What’s not pulling its weight?
Where’s your centre of mass living rent-free?
You can’t fix what you can’t feel—and that’s where we come in.
How We Uncover Your Posture and Alignment at The Body Lab
We don’t guess. We observe—how you stand, how you walk, how your joints stack and sway. We’re less “bend over and touch your toes” and more “let’s see what your talus is doing on heel strike.”
Our assessment includes:
✅ Full-body joint motion testing
✅ Gait analysis (yes, how you walk tells us everything)
✅ Rib, pelvis, and spine interactions
✅ Foot mechanics and weight-bearing strategies
✅ Centre of mass shifts and compensations
We map out the story your body is telling—usually involving a plot twist or two. And then we move you toward solutions.
What Makes Us Different?
Let’s just say we’re not your typical “shoulders back, chin tucked” crowd.
Here’s what sets us apart:
We don’t chase symptoms – We decode the why behind them.
We blend clinical biomechanics with whole-body awareness – because your neck pain might be a foot problem in disguise.
We believe in self-healing through movement – Your body isn’t broken, it just needs better instructions.
We teach you to feel change instantly – Not just hope it shows up after 12 weeks of clamshells.
As one client said:
“I thought I had bad posture. Turns out, I had bad awareness. Riccardo helped me find my body again—one joint at a time.”
In Summary
Posture isn’t about perfection. Alignment isn’t about rigidity.
It’s about discovering your neutral, reclaiming your movement, and ditching the postural police that live rent-free in your brain.
At The Body Lab, we don’t just “fix posture.” We re-educate movement from the ground up—starting with your feet, flowing through your spine, and landing in your brain. Ready to feel what true alignment feels like?
References
Kendall FP, McCreary EK, Provance PG. Muscles: Testing and Function with Posture and Pain. 5th ed. Baltimore: Lippincott Williams & Wilkins; 2005.

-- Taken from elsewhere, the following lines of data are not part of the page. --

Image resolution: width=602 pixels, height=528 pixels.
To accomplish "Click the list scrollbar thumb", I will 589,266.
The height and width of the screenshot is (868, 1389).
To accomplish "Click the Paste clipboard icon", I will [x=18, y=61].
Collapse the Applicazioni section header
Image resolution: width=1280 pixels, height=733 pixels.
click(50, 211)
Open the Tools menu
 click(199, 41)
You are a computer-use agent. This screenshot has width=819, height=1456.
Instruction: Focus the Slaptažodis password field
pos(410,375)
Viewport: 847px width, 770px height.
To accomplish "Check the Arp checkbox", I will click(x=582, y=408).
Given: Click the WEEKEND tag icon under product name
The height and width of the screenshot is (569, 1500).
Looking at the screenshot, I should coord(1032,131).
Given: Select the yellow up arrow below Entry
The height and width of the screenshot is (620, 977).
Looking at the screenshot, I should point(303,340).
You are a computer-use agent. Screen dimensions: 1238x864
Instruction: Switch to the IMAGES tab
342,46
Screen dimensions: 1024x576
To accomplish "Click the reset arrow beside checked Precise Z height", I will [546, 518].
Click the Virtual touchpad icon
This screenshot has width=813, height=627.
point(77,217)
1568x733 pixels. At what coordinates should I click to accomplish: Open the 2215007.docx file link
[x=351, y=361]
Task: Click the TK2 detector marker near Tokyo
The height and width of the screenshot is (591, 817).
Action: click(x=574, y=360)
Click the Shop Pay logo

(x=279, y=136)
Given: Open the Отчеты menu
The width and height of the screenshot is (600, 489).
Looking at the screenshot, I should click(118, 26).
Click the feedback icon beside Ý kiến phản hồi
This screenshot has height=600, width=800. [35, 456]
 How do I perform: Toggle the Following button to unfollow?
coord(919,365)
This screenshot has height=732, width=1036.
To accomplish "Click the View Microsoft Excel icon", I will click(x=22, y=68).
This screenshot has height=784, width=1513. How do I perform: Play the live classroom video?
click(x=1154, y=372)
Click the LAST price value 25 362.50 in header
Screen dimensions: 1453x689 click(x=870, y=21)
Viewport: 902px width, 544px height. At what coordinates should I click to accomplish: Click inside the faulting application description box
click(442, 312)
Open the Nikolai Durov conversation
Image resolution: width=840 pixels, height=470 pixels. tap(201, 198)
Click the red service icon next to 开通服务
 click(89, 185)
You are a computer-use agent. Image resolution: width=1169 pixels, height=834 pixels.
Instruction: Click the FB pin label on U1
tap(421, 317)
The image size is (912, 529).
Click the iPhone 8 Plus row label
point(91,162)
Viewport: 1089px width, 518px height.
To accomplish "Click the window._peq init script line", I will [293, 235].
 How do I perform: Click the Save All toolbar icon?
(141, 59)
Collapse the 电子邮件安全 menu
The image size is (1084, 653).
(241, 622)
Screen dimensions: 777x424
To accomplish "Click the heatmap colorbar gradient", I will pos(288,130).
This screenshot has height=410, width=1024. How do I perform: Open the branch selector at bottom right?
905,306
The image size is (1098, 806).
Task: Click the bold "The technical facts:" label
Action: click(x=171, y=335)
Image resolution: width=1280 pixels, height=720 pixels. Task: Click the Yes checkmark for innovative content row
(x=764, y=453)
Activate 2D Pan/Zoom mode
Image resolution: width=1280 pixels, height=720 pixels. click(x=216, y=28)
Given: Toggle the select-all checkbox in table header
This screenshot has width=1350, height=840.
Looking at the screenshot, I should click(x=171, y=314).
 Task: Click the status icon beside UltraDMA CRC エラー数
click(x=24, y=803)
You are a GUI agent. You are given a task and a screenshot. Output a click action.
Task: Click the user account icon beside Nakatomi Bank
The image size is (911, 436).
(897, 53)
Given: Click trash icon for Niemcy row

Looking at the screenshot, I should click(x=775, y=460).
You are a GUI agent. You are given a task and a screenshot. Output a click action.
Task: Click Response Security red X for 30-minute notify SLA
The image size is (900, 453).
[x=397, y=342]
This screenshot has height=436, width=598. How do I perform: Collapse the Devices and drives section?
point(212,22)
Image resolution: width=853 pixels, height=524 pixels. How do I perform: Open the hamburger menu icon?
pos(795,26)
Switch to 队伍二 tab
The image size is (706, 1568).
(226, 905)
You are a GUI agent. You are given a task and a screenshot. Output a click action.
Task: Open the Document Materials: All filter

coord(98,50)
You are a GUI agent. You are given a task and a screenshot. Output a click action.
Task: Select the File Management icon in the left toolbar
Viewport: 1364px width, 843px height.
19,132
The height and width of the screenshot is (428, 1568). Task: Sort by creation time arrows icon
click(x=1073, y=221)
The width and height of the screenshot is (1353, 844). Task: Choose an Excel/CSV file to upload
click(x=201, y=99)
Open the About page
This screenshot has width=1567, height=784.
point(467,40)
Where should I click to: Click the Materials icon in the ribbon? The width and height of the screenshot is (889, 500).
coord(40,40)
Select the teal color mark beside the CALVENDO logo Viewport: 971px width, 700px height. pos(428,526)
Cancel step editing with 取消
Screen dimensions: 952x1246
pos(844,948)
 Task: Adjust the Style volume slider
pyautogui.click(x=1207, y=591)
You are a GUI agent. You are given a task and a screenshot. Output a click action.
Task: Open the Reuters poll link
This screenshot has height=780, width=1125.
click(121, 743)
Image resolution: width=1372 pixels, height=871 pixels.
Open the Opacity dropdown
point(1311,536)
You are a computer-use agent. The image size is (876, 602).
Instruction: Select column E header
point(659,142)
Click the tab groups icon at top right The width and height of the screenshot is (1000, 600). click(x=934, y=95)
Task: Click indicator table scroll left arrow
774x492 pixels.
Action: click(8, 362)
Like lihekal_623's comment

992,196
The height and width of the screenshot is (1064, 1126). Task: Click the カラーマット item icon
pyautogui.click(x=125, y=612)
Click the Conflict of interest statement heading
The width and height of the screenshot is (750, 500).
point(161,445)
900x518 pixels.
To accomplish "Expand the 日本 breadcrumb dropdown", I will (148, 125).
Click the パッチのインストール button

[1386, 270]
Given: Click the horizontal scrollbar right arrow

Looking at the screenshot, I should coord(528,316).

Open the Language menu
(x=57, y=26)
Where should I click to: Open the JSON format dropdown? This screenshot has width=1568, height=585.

Claeys K, Dankaerts W, Janssens L, et al. Altered trunk muscle recruitment during cross-legged sitting in people with recurrent low back pain. Man Ther. 2020;45:103110.
van Dieën JH, Reeves NP, Kawchuk G, et al. Motor control changes in low-back pain: divergence in presentations and mechanisms. J Orthop Sports Phys Ther. 2019;49(6):370-379.
O’Sullivan P. It’s time for change with the management of non-specific chronic low back pain. Br J Sports Med.2012;46(4):224–227.